Ballentine was speaking for more than the union, though. He sponsored the plaque dedication because that 1983 night, as a Northwest Detectives investigator, he was assigned to look into Lendell’s death.

He said he quickly determined that Lendell died in the line of duty so when he saw his name on the list when the plaque program started in 2004, he knew what he had to do.

What he did culminated with Wednesday morning’s ceremony attended by law enforcement officers, students, neighbors, well-wishers and Lendell’s survivors. Streets were temporarily closed down. Officials spoke. Hymns were sung by the school choir. A priest noted that Lendell “was taking from us as he sought to protect his fellow citizens.” Officers in both white and blue shirts stood in formation as a bugler played “Taps.” Bagpipes delivered “Amazing Grace.”

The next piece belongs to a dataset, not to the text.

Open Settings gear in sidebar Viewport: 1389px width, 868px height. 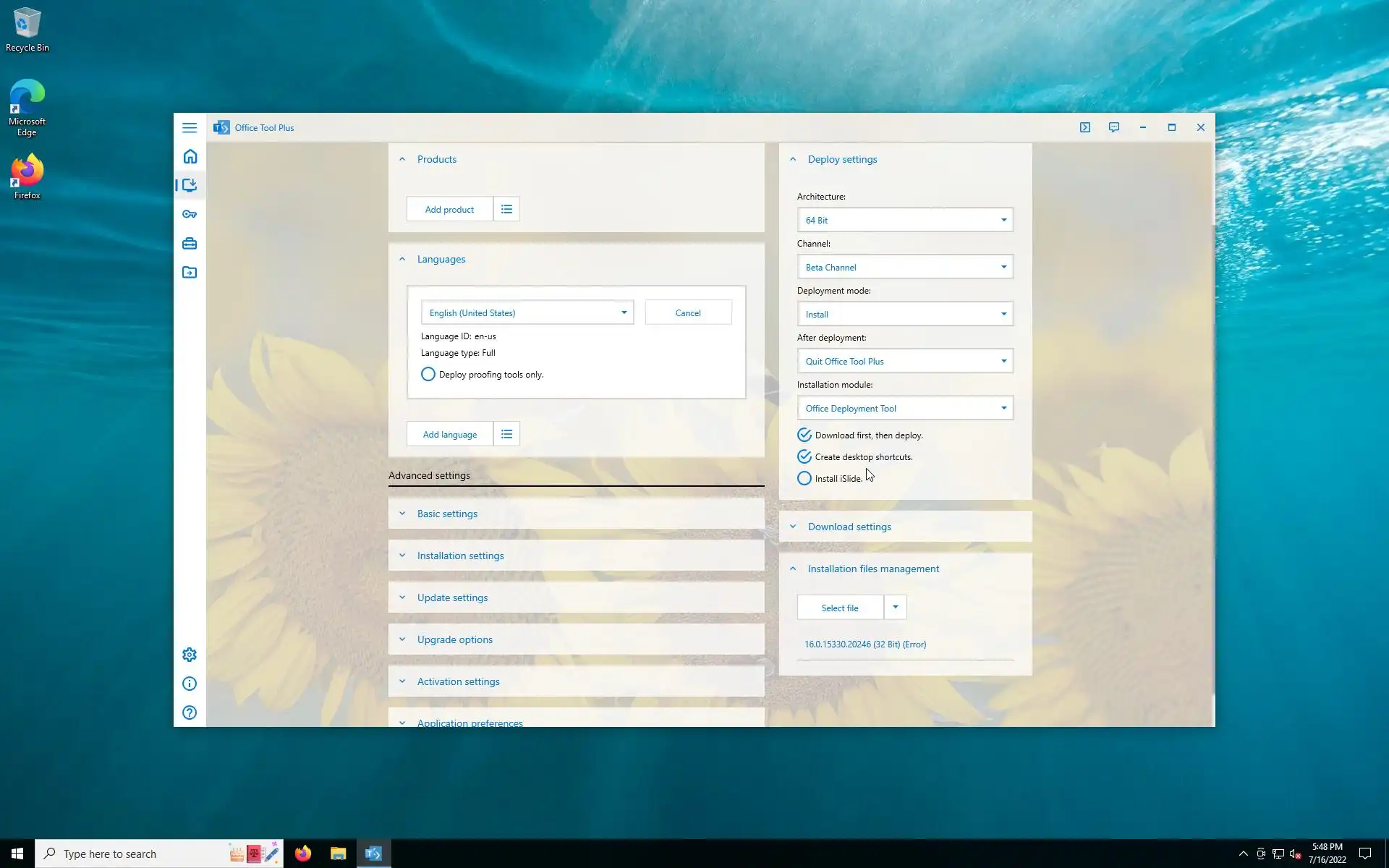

“We just want you to know we will always remember you, and we will always remember him,” Deputy Police Commissioner Richard Ross told Lendell’s sister Carol Hopkins, niece and other relatives.

James Binns, the attorney behind the Hero Plaque program noted that the ceremony — attended by well over 100 people — was a remarkable “civics lesson for these students.”

Of the police, Binns said, “We have to pay homage to these heroes. The same fate could befall any one of them.”

Lendell’s marked the last memorial plaque of the year and the 104th since the program’s inception.